Zurück im Trierer Präsidium war es Walde diesmal zu blöd, gleich wieder den Polizeipräsidenten aufzusuchen, um die längst versprochene Verstärkung einzufordern.
Auf dem Flur, gegenüber Waldes Büro, hockte ein junger Mann auf einem Stuhl. Walde war gedanklich noch so sehr mit den Eindrücken vom Tatort beschäftigt, dass er ihn nur oberflächlich grüßte.
Die Tür zu seinem Büro war nicht abgesperrt. Er hatte es vorhin in der Eile vergessen.
»Herr Bock?«, wurde er von hinten angesprochen.
»Ja?«
»Burkhard Decker, Kripo Koblenz.

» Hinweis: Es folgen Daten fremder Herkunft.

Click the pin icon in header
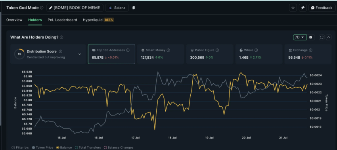Viewport: 337px width, 150px height. (x=303, y=8)
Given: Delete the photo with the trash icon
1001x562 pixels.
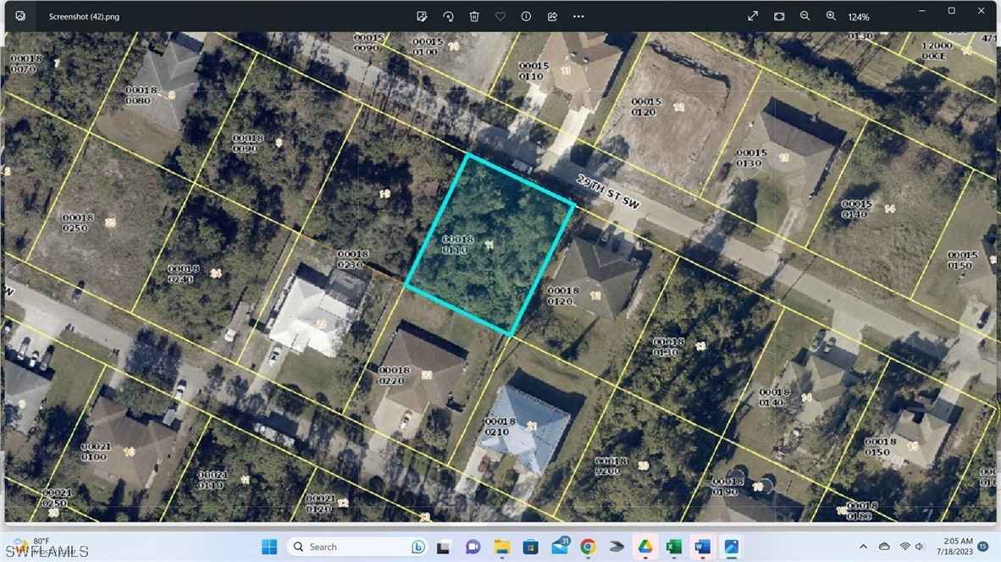Looking at the screenshot, I should tap(474, 16).
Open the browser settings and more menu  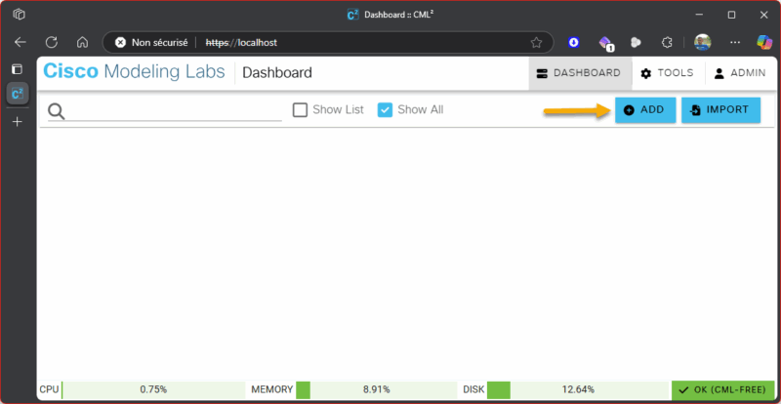point(735,43)
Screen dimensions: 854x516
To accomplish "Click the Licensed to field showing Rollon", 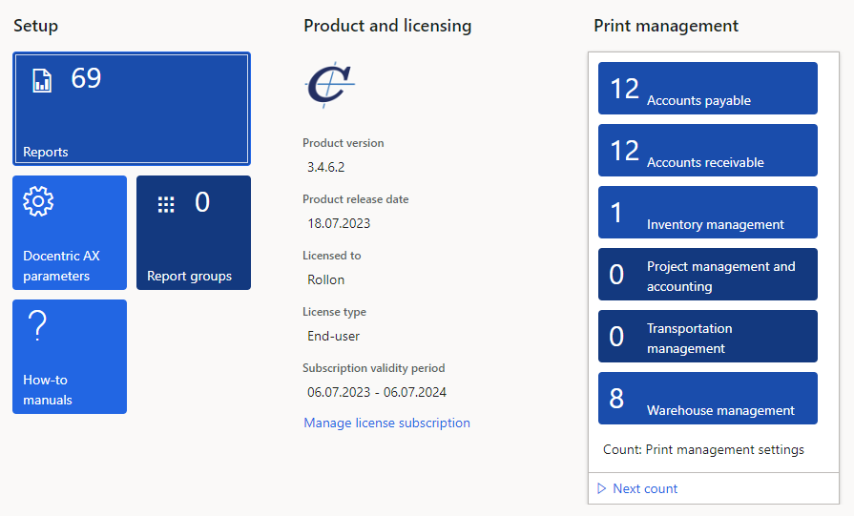I will click(325, 279).
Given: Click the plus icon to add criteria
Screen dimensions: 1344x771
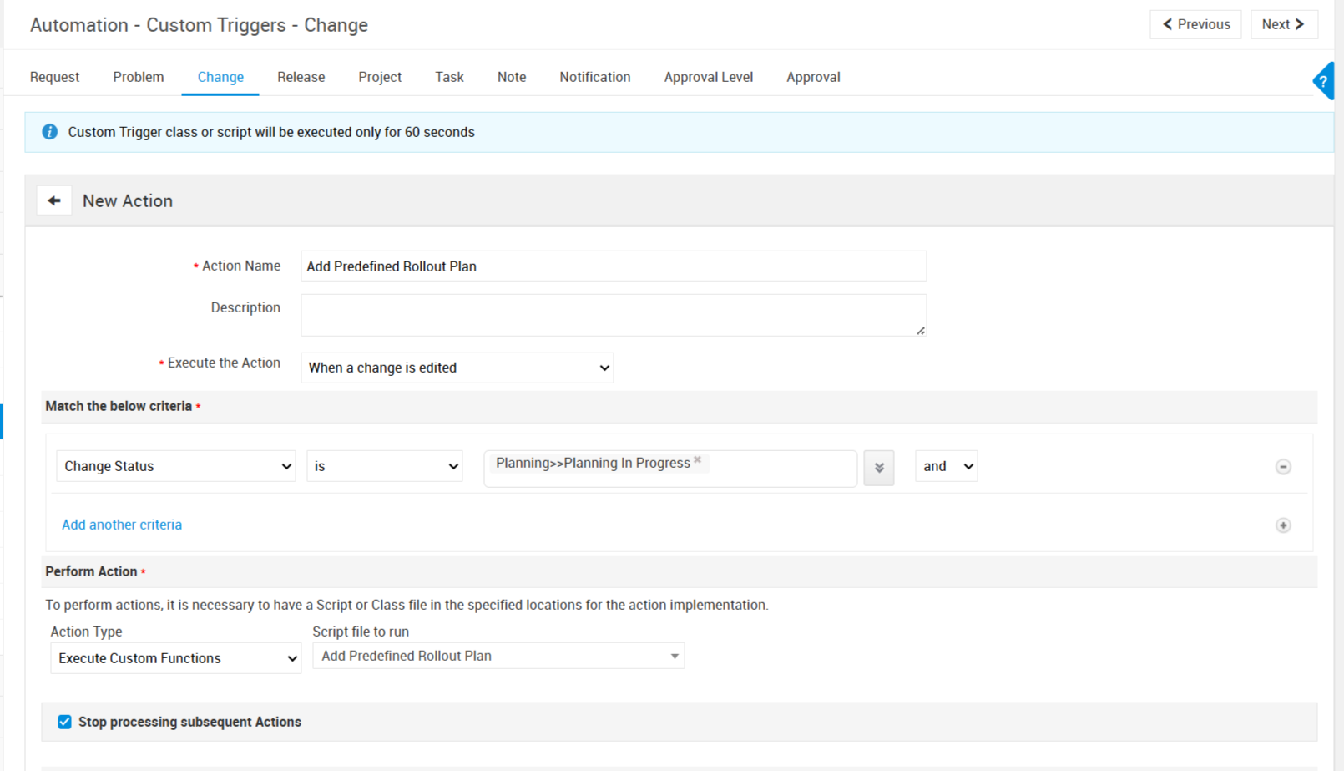Looking at the screenshot, I should [1283, 525].
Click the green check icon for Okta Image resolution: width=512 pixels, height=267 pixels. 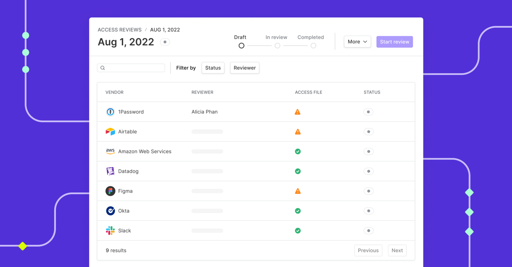[298, 211]
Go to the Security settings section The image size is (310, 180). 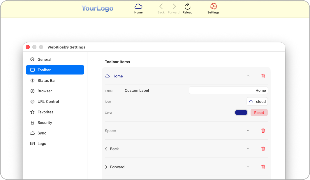tap(45, 122)
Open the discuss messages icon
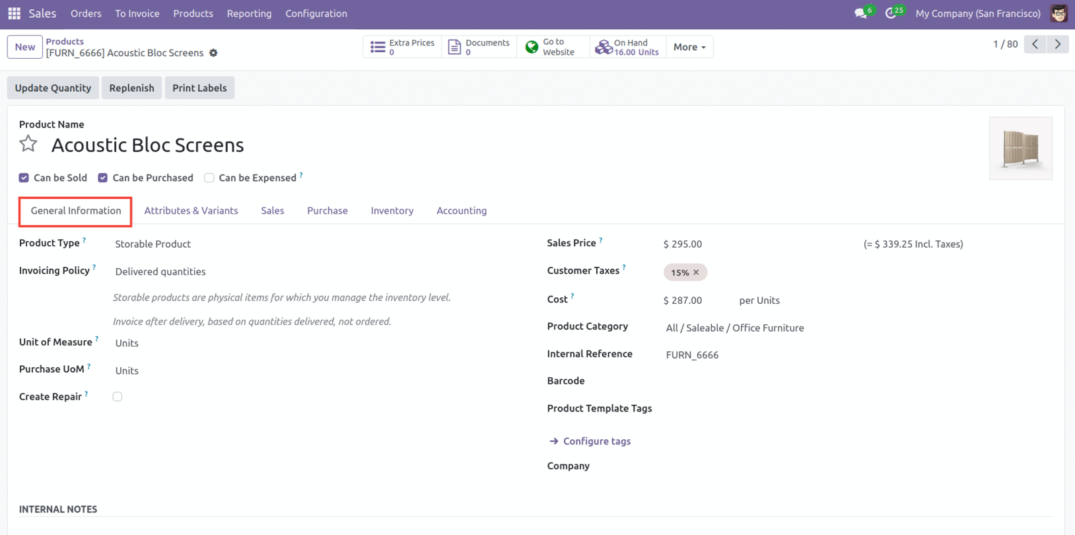Image resolution: width=1075 pixels, height=535 pixels. pyautogui.click(x=860, y=13)
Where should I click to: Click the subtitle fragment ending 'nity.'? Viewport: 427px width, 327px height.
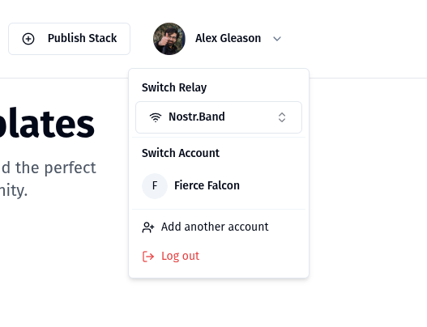coord(14,190)
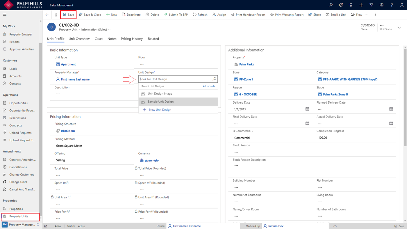The width and height of the screenshot is (407, 229).
Task: Click the back arrow in command bar
Action: coord(47,15)
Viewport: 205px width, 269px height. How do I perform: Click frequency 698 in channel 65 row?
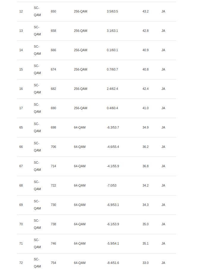(53, 127)
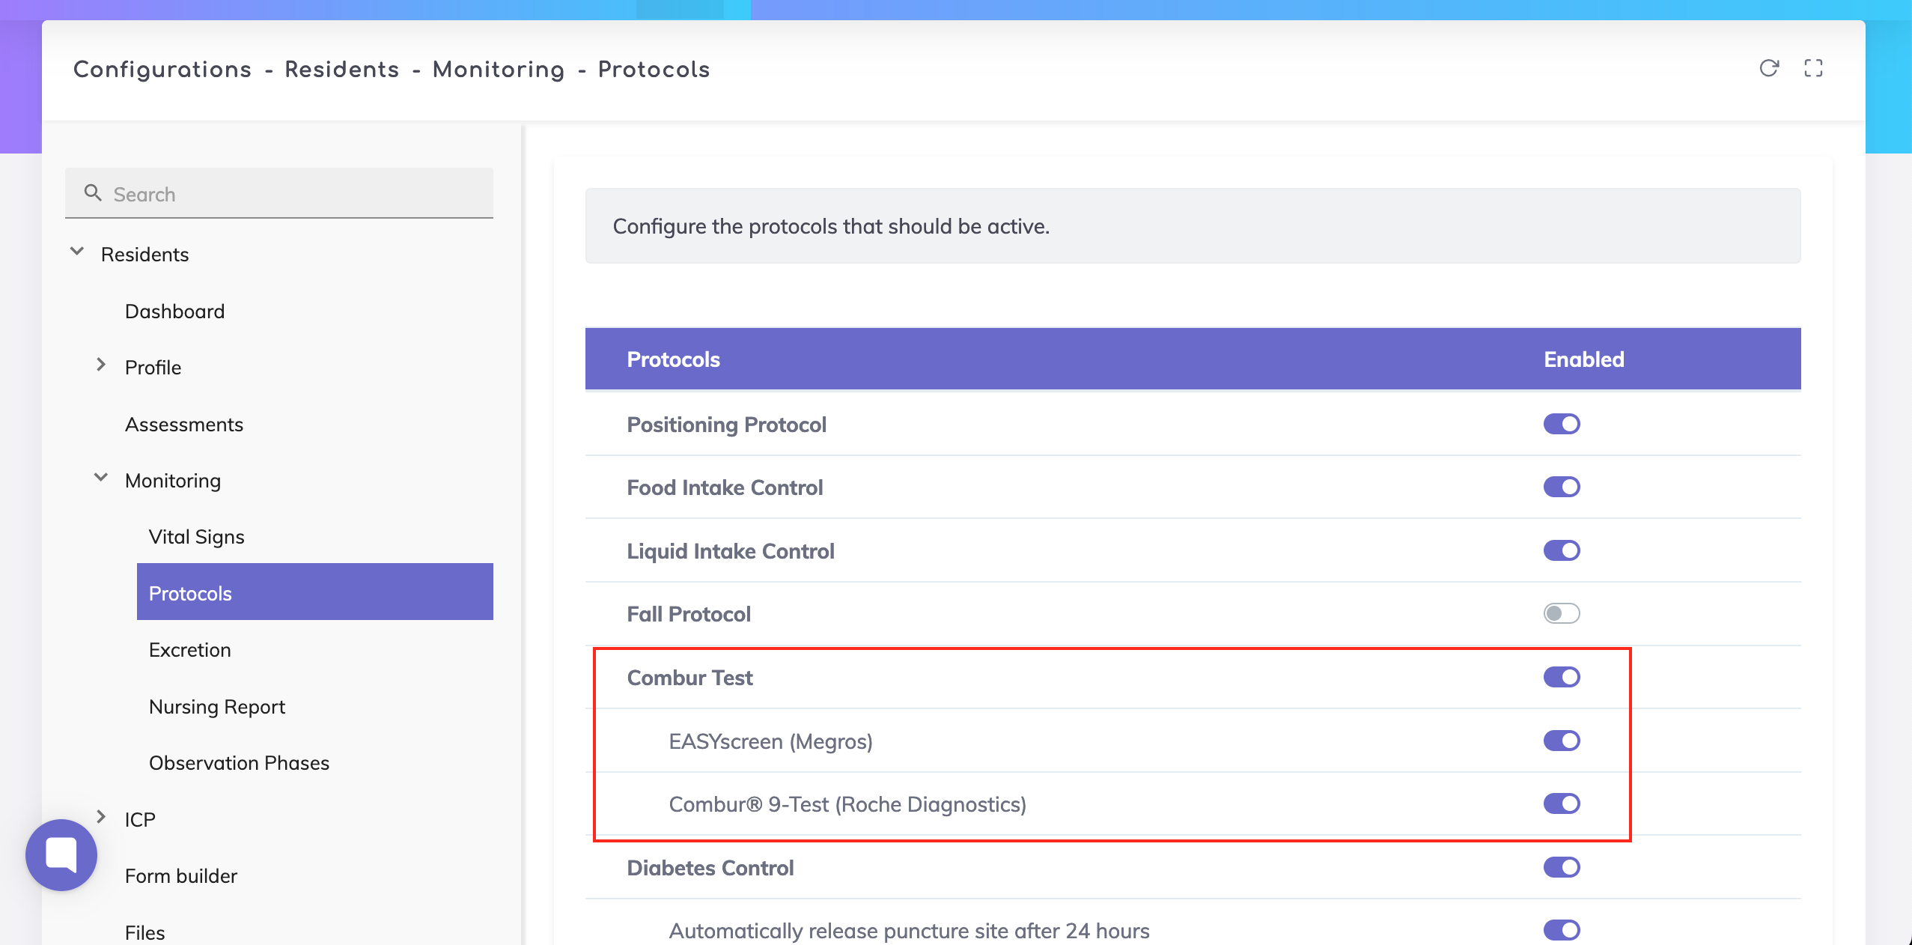Turn off EASYscreen (Megros) switch

click(x=1562, y=741)
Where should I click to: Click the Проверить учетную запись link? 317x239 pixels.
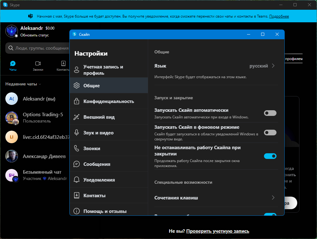pos(218,231)
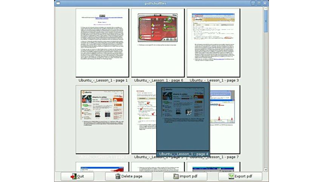Click the Export pdf save icon
Screen dimensions: 323x182
[231, 176]
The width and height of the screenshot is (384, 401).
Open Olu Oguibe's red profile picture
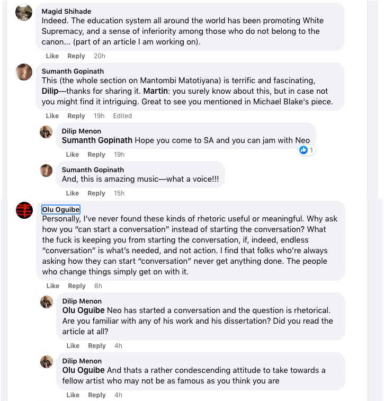coord(24,210)
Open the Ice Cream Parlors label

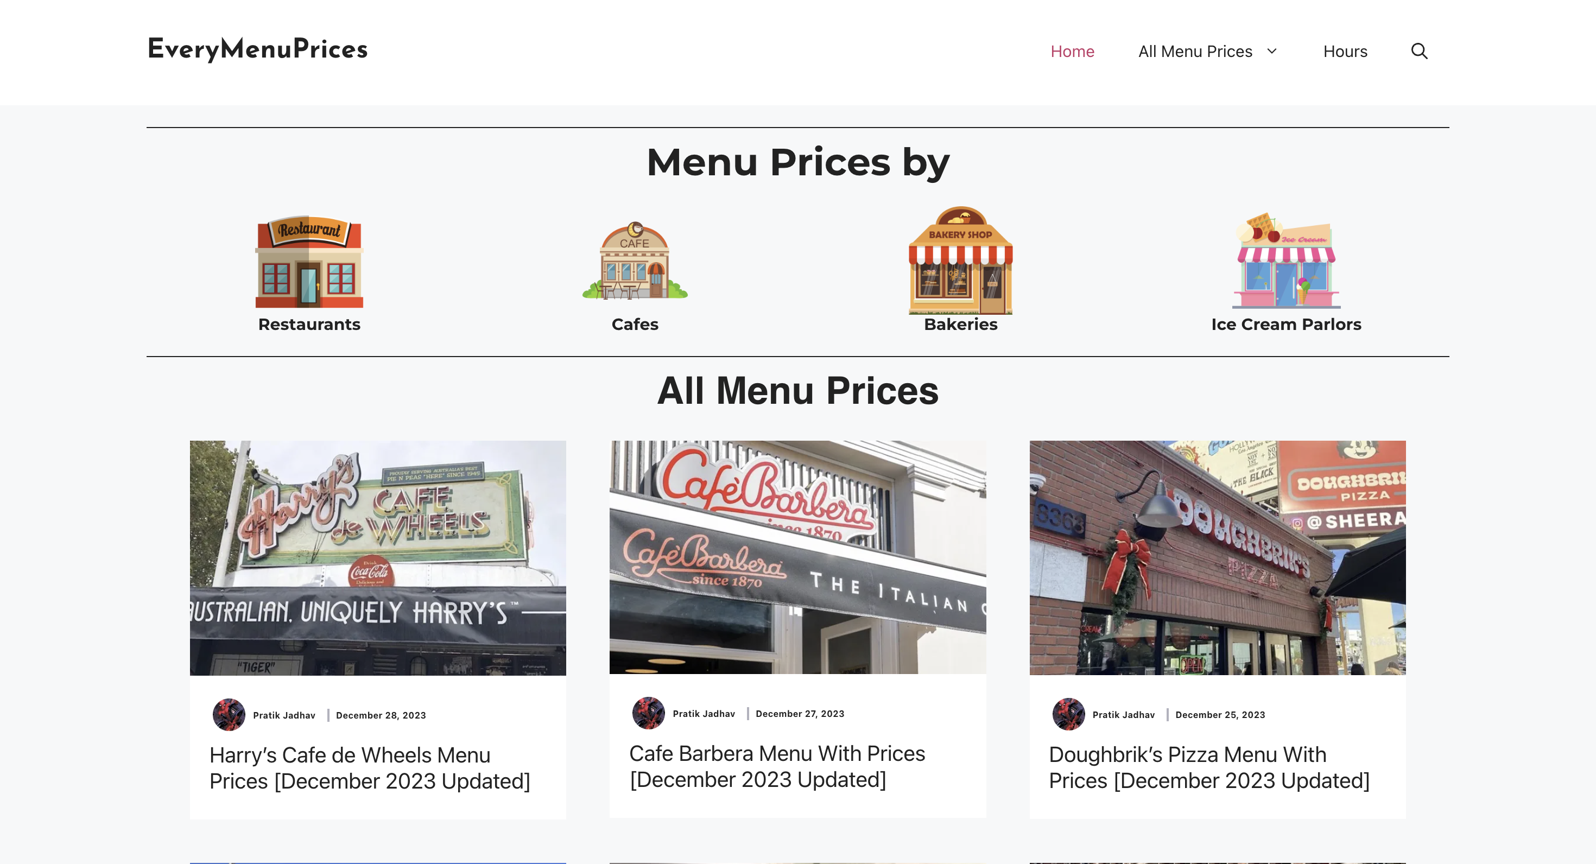[x=1286, y=324]
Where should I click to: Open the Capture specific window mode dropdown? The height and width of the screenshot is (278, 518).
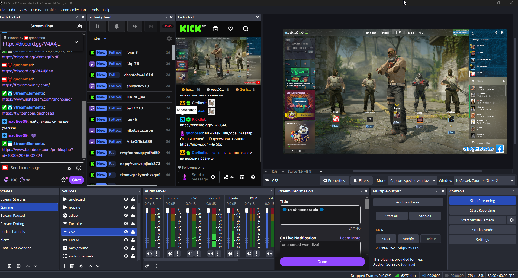point(412,180)
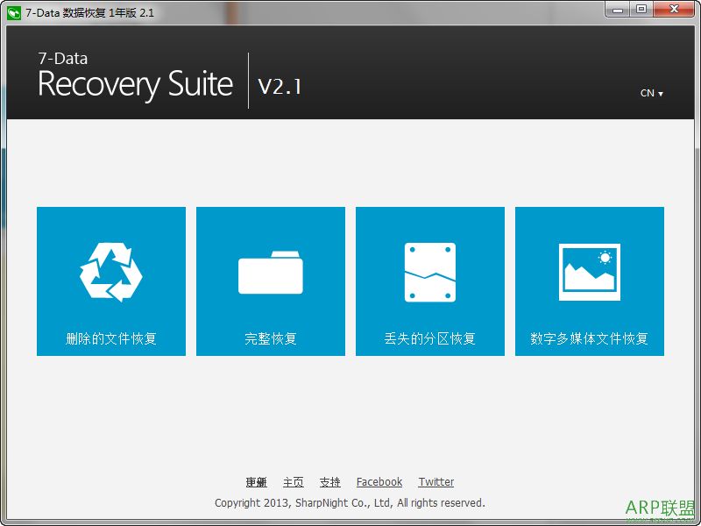701x526 pixels.
Task: Click the 7-Data green icon in the title bar
Action: click(x=12, y=12)
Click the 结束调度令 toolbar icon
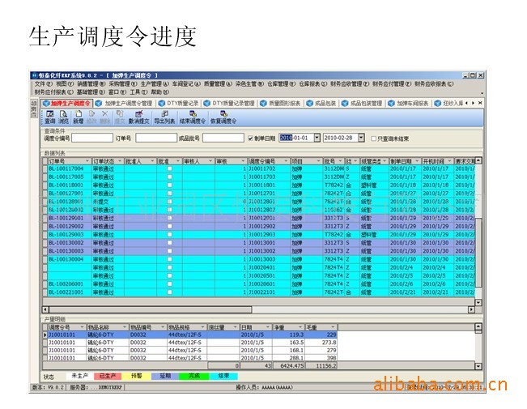The image size is (527, 409). coord(193,117)
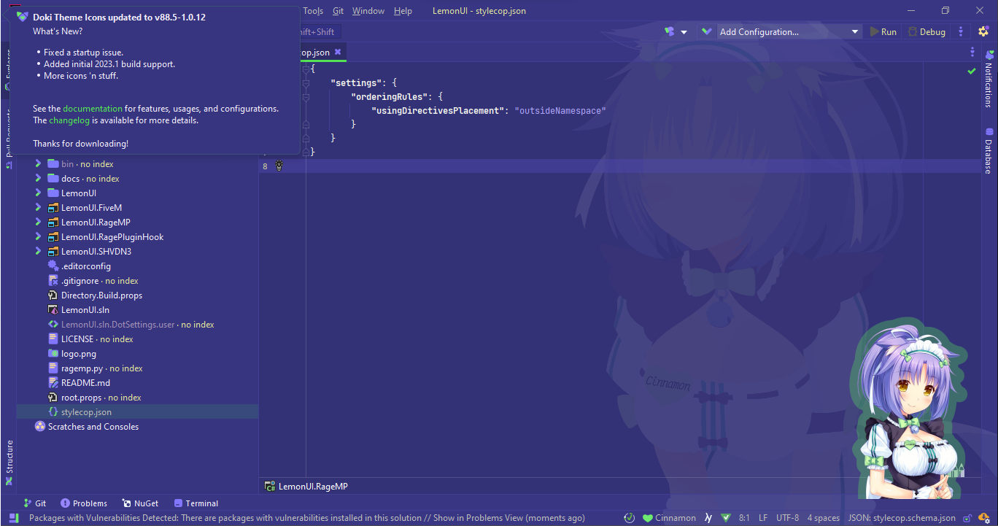
Task: Open the Git tool window
Action: (34, 503)
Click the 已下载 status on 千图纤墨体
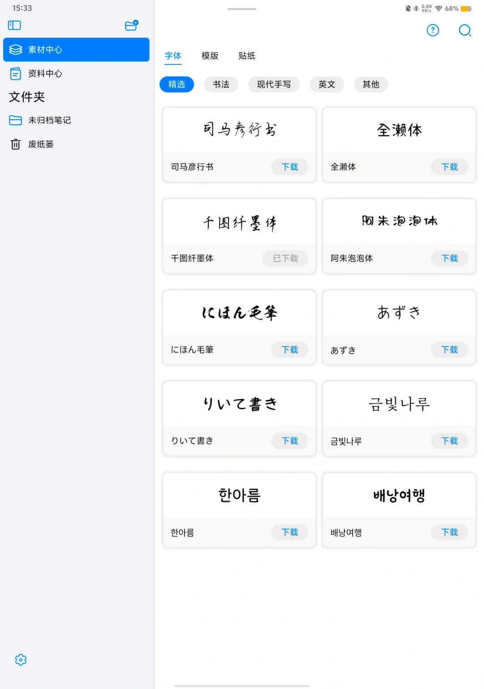 tap(285, 258)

Ich bin hier wegen der Sache Pawelka.« Er hatte seinen Stuhl an der Lehne gefasst. »Ich war so frei.«
Walde sah, dass es sich um einen seiner Besucherstühle handelte.
»Gibt es eigentlich sonst niemanden im Dezernat?«, sagte der Koblenzer Kollege, während er den Stuhl vor Waldes Schreibtisch zurückstellte und ihm mit festem Druck die Hand gab. Mit sehr festem Druck, wie Walde feststellte, als er seine rechte Hand zu lockern versuchte. Als Hobbymusiker sorgte er sich um das Wohl seiner Finger.
»Wir kommen gut klar. Jedenfalls bisher in diesem Jahr.«
Noch während Walde überlegte, ob er ihm den Stuhl erneut anbieten sollte, saß der untersetzte Mann bereits wieder.
»Aha.« Der Kollege stützte beide Hände auf die Armlehnen, als traue er der Belastbarkeit des Stuhls nicht so recht.
»Wie gesagt, ich ermittle hier im Fall Pawelka. Im Koblenzer Raum haben sich bisher keine vielversprechenden Ermittlungsansätze ergeben. Ich soll …«, er hielt inne, weil das Telefon auf dem Schreibtisch läutete.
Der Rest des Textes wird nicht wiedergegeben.